#### Exercise description:
How might the passage on Rice's choice to stay in Washington go on? Write its next part, picking up right after the final sentence.

#### Given text:

Rice didn’t plan for this role. As she neared her 50th birthday last November, friends say, Rice had decided to leave Washington and return to Stanford. “She made it pretty clear to us that she was planning on coming home after four years,” says a former Stanford colleague and close friend. But shortly after Bush won re-election, he told Rice he would promote her to Secretary of State. “She went from default mode to return home to a much more active determination to stay,” says the friend. “She said, ‘I think there are some interesting things to be done. We’re moving into an interesting phase.'”

Stored items:
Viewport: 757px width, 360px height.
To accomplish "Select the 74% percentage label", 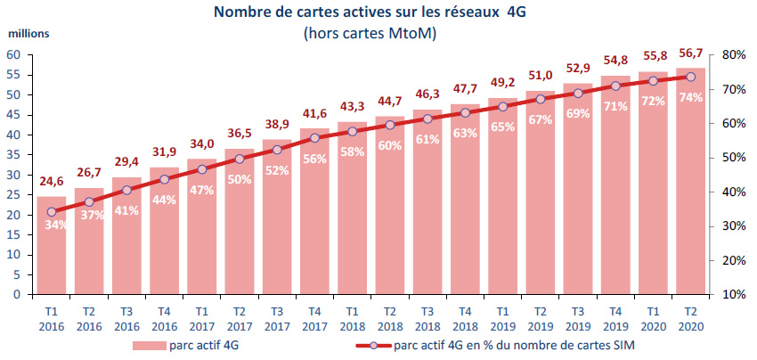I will [x=691, y=97].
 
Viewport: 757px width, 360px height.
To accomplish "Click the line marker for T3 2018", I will [x=427, y=119].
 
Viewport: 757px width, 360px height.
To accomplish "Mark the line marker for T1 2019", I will [x=502, y=106].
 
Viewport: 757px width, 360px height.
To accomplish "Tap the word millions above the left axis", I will [x=28, y=33].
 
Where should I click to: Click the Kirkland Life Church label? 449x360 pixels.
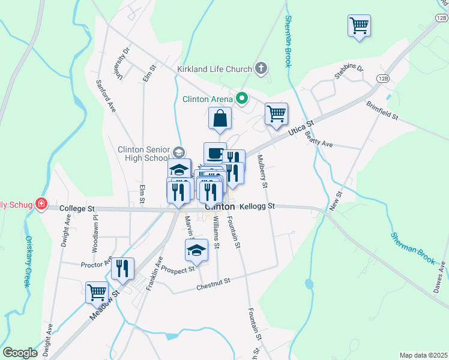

#### Response:
By many accounts, Rice’s tenure as National Security Adviser was an unhappy one, a period marked by the White House’s use of faulty intelligence to hype the threat posed by Iraq’s weapons program and the failure to plan for a postwar insurgency. In the run-up to the war, she was often overwhelmed by the combined duo of Vice President Dick Cheney and Defense Secretary Donald Rumsfeld, who ignored her attempts at control. In his recently published history of the National Security Council (NSC), David Rothkopf, a former Clinton Administration official, writes that Secretary of State Colin Powell and his deputy Richard Armitage believed that under Rice’s NSC, “the President was not being well prepared” for the foreign policy challenges that faced him after 9/11.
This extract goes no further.